Hoge, Jane Currie Blaikie (Medical Service)

(18 11-1890)

Civilian worker during the American Civil War in the Northwestern Sanitary Commission. Jane Currie Blaikie was born in Philadelphia on July 31, 1811. She attended Young’s Ladies’ College in Philadelphia and married Abraham Hoge, a merchant. In 1848, they moved to Chicago.

In 1861, fifty-year-old Jane Hoge assumed, with Mary Livermore, the management of the Northwestern Sanitary Commission branch based in Chicago. She would hold the post throughout the Civil War. She was already an experienced leader of women’s charitable organizations and probably more prepared for the responsibility than any other woman living in Chicago. Her outspoken demeanor, emboldened by her conviction that the war relief effort needed an efficient mother’s perspective, served the commission well.

Hoge’s wartime job drew her further into public life than she had previously ventured. She traveled, made speeches, raised large amounts of money, worked with both civilians and military personnel, helped manage the commission’s daily business deals, and organized the myriad donated supplies destined for the western armies. Along with Livermore and a number of clubwomen, she planned and implemented the Northwestern Soldier’s Fair in 1863, which earned almost $100,000. Although men in the commission had initially remained on the sidelines, by 1865 they made up the fair’s managing board, although they retained Hoge and Livermore.

Data supplied.
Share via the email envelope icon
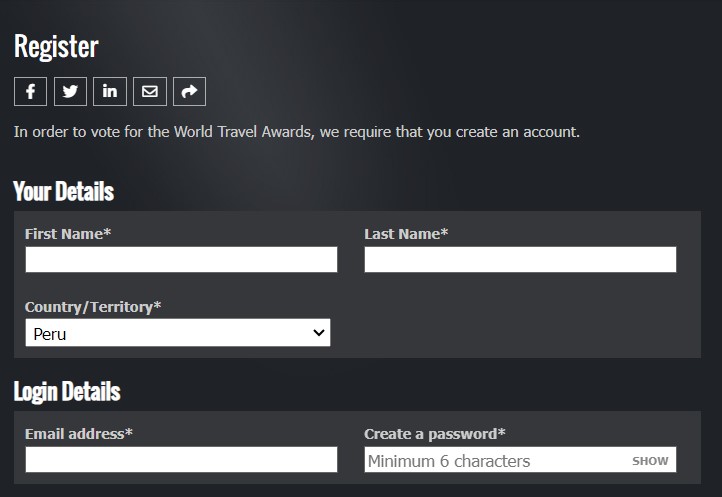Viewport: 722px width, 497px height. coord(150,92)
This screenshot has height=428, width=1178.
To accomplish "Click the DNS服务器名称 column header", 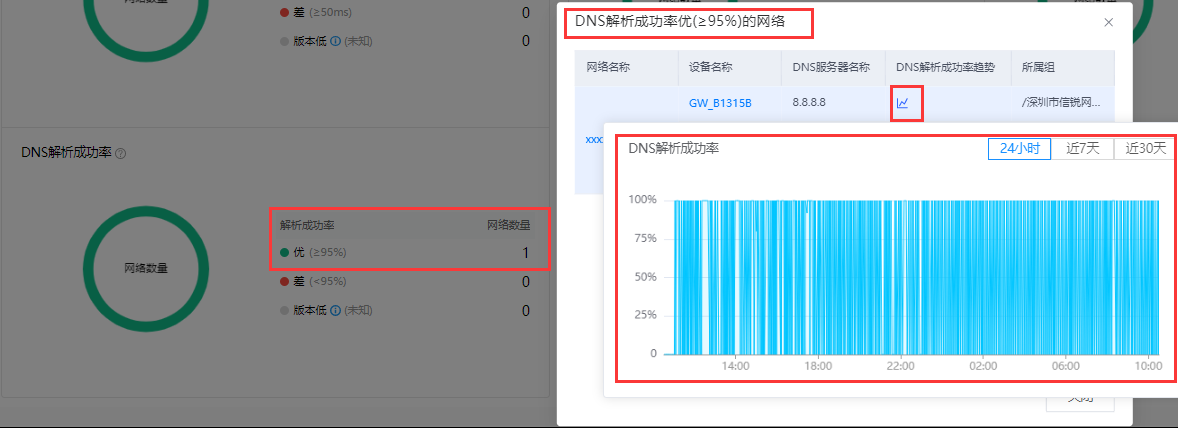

...

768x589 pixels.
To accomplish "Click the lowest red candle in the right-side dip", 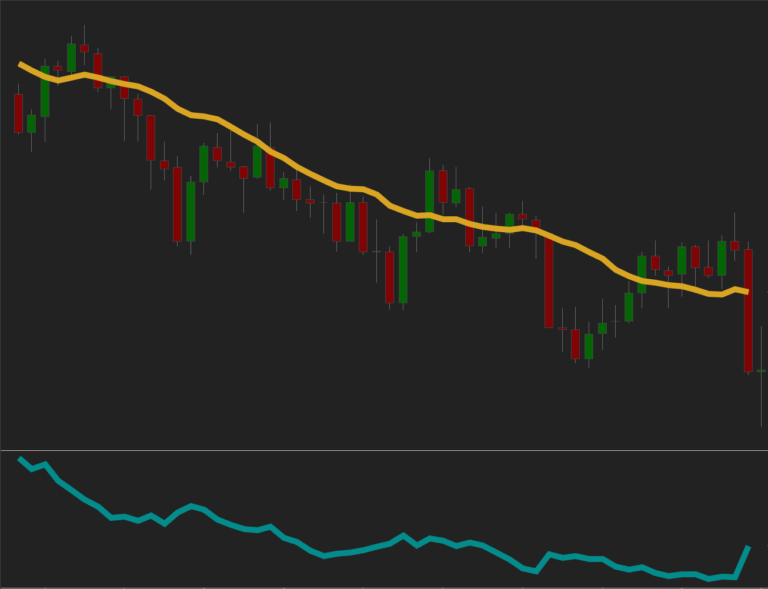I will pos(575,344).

What you need to do.
1. Retype the Jane Hoge entry, everything from "(18 11-1890)" down to "the commission well.".
2. In the Jane Hoge entry, how much did the 1863 Northwestern Soldier's Fair earn?

Exercise responses.
1.
(18 11-1890)

Civilian worker during the American Civil War in the Northwestern Sanitary Commission. Jane Currie Blaikie was born in Philadelphia on July 31, 1811. She attended Young’s Ladies’ College in Philadelphia and married Abraham Hoge, a merchant. In 1848, they moved to Chicago.

In 1861, fifty-year-old Jane Hoge assumed, with Mary Livermore, the management of the Northwestern Sanitary Commission branch based in Chicago. She would hold the post throughout the Civil War. She was already an experienced leader of women’s charitable organizations and probably more prepared for the responsibility than any other woman living in Chicago. Her outspoken demeanor, emboldened by her conviction that the war relief effort needed an efficient mother’s perspective, served the commission well.

2. Almost $100,000.